Walnuts contain monounsaturated fat, protein (that helps to satisfy hunger), as well as vitamin E, which boosts the immune system. Research has shown that eating a handful of nuts (30g), five or more times a week, may lower your risk of heart disease by 30 to 50 per cent, and reduce your risk of developing type 2 diabetes by 25 per cent. Despite the benefits, only two per cent of Australians eat a handful of nuts every day. Nuts may be added to breakfast or tossed through salads. Alternatively, add some walnuts and dried fruit into a snap-lock bag for a healthy on-the-go snack.

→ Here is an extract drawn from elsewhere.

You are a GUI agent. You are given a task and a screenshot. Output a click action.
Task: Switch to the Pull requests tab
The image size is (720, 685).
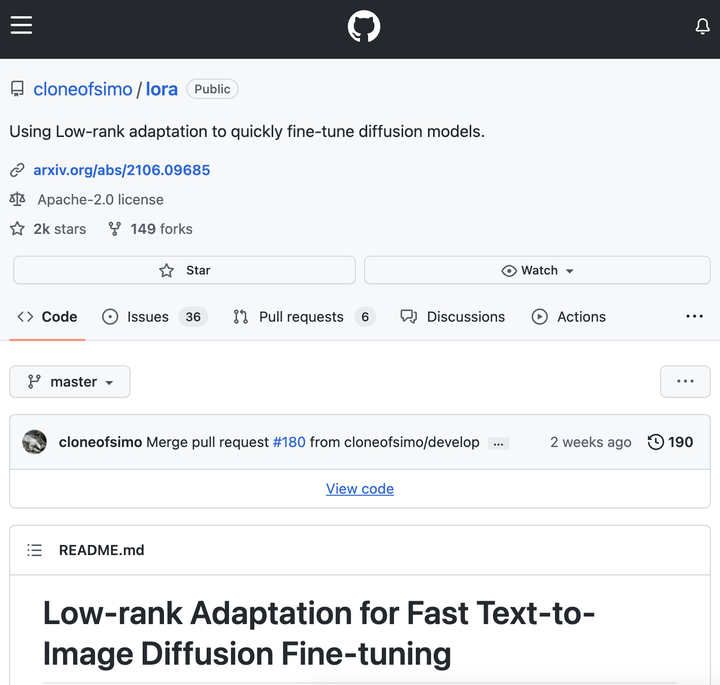click(300, 317)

Chillies come in many sizes and colours and contain a load of antioxidants. The active ingredient, capsaicin (a hot spice), is mainly found in the seeds. A Chinese study of more than half a million participants found that people who ate food with chilli once or twice a week had a mortality rate 10 per cent lower than those who avoided the heat. Chillies have anti-microbial and pathogen-killing properties that help to protect against infection and disease. Add chilli to soups, stir-fries, curries, roasts and even hot chocolate.
4. Brussels sprouts
Brussels sprouts are in season from April to September. They are packed immune-boosting compounds that can help protect your body from colds and flu. They also contains isothiocyanates, which help eliminate potential carcinogens and the high fibre content also helps maintain gut health. Belonging to the cruciferous family, which includes cabbage, broccoli, and cauliflower, Brussels sprouts are low in fat and carbohydrates. Try steaming them or slicing them in half before stir-frying them with onion and garlic, or slivers of prosciutto.
5. Baked fruit
One way to enjoy a warming dessert is to bring out the natural sugar in fruit by baking it with cinnamon and vanilla, letting the heat do the work. Bake a banana, a cored apple or pear in the oven, top with spices and serve with some low-fat Greek yoghurt. The melted, caramelised flavours give you a winter dessert that’s just as delicious and healthier than traditional winter desserts.